Может быть, Цзюе-синь шутит? — с безразличным видом промолвила госпожа Ван.
Теперь Цзюе-синю стал ясен их замысел. Рассерженный этой мелкой интригой, он резко возразил:
— Тетя и вы, Чэнь итай! Я сегодня действительно не слышал от вас ничего подобного. Если бы вы сказали хоть слово — я немедленно взял бы деньги.
— Я не говорила? Да как у тебя язык поворачивается? — завопила, вся покраснев, Чэнь итай.
— Ну, зачем такие грубости, Чэнь итай? — вступила в спор госпожа Ван, обращаясь к Чэнь итай, но адресуя свои слова Цзюе-синю. — Что пользы ругаться? Делото ведь ясное: кто виноват, тот должен отвечать. Ведь мы про деньги говорили, что надо их взять? Говорили. Ну, конечно, Цзюе-синь забыл. Теперь, после пожара, их уже оттуда не возьмешь. А мне в конце месяца понадобятся деньги на расходы. Да и тебе без денег не обойтись. Так что уж попросим молодого барина придумать что-нибудь.

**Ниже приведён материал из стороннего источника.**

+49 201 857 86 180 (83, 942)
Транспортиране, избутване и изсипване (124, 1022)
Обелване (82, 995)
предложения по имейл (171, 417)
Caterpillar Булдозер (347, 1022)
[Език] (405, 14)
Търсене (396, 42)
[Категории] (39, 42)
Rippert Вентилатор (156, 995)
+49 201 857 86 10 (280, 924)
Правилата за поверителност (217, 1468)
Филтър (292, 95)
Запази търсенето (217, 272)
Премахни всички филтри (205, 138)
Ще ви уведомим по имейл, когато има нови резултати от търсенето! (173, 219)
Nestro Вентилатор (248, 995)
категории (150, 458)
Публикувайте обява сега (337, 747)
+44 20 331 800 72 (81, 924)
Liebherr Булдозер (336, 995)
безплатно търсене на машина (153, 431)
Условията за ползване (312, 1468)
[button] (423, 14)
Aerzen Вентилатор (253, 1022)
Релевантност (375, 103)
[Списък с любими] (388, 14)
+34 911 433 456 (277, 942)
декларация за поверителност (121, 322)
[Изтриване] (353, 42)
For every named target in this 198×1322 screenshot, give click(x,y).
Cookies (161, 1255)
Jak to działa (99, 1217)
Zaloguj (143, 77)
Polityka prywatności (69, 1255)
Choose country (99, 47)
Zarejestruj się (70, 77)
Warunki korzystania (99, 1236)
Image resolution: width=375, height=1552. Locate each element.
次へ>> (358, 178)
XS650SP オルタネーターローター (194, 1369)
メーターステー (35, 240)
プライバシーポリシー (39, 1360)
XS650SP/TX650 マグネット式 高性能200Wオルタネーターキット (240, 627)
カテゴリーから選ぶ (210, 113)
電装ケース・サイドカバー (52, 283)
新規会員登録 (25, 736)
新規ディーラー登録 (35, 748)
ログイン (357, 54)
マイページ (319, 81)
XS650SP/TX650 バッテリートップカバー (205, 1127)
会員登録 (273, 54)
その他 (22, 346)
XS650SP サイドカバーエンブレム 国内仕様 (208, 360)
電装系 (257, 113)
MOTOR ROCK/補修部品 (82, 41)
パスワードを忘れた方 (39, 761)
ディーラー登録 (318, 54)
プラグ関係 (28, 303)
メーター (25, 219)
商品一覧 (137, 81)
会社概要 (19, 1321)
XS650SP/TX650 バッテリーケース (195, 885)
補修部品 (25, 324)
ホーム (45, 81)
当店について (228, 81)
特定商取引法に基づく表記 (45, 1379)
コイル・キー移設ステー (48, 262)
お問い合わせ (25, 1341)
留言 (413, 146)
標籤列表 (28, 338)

Цзюе-синю казалось, что какой-то острый нож поворачивается у него в сердце. Пытка эта была невыносима, но еще более невыносимым казались ему предстоящие оскорбления и обиды (а это он мог предвидеть). Он не мог сломить этих женщин, как не мог просить их о пощаде (зная к тому же, что это бесполезно). Он нуждался только в покое, только в том, чтобы с честью выйти из создавшегося положения. Он не понимал интриг и тем более беспринципного лавирования. В такие моменты он даже не мог собраться с мыслями. Поэтому, подавив в себе возмущение, он, наконец, прямо сказал им:
— Хорошо, тетя, хорошо, Чэнь итай, будем считать, что вы говорили; будем считать, что я забыл. Я вам выплачу — и покончим с этим. Вы, Чэнь итай, взяли двести юаней, и у вас оставалось еще триста; и у вас, тетя, сто. Послезавтра к вечеру я пришлю вам деньги, А сейчас давайте покончим с этим. — Он тоже раскраснелся и, закончив, крепко закусил губу, боясь, что расплачется в их присутствии. Цуй-хуань, которая давно уже принесла воду, подала ему отжатое полотенце. Он тщательно принялся вытирать лицо, не желая больше разговаривать с ними.
— Пойдем, Чэнь итай. Что понапрасну говорить, если он высказался так ясно, — произнесла госпожа Ван, хотя и довольным голосом, но не без иронии. — Ведь он, и верно, лишнее слово боится сказать. Подождем до послезавтра, когда деньги пришлет. — Обе еще раз смерили Цзюе-синя презрительным взглядом и, не попрощавшись, демонстративно вышли, уведя с собой Цзюе-ши.
Цзюе-синь проводил их взглядом. В этот момент из-за двери донесся их смех.
— Ну, что же, нападайте на меня все. Может, когда доведете меня до смерти, тогда успокоитесь, — раздраженно сказал он, возвращая полотенце Цуй-хуань.
— Зачем вы говорите такое, барин? — жалобно спросила Цуй-хуань. — Не стоит сердиться из-за этого.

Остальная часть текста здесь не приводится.